__WORK ITEM__: Your answer must be every line of the data that holds the string "Suppliers".
──────────
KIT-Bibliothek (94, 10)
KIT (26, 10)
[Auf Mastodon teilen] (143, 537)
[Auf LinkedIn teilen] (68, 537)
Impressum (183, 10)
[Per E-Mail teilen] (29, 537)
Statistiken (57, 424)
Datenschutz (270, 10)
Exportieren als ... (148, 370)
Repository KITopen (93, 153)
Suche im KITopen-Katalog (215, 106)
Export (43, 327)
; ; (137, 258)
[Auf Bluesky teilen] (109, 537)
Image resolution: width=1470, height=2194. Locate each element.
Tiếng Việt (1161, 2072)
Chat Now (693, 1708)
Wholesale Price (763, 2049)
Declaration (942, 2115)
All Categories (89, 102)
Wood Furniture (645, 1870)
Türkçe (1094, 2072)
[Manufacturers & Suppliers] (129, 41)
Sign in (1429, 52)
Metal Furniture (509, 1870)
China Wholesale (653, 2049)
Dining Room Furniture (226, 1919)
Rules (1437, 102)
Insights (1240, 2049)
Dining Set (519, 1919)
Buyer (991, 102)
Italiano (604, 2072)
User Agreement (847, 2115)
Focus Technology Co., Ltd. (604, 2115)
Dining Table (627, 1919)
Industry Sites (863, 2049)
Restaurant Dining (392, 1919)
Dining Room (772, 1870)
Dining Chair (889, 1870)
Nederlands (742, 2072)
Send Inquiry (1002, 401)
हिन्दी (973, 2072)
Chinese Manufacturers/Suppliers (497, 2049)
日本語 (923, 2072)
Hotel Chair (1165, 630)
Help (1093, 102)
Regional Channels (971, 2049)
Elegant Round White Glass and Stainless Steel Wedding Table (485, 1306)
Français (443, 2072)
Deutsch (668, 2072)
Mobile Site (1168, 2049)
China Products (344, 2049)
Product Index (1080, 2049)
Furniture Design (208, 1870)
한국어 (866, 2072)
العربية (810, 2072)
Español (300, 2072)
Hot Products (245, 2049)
──────────
__OUTPUT FOR THIS TASK__:
[Manufacturers & Suppliers] (129, 41)
Chinese Manufacturers/Suppliers (497, 2049)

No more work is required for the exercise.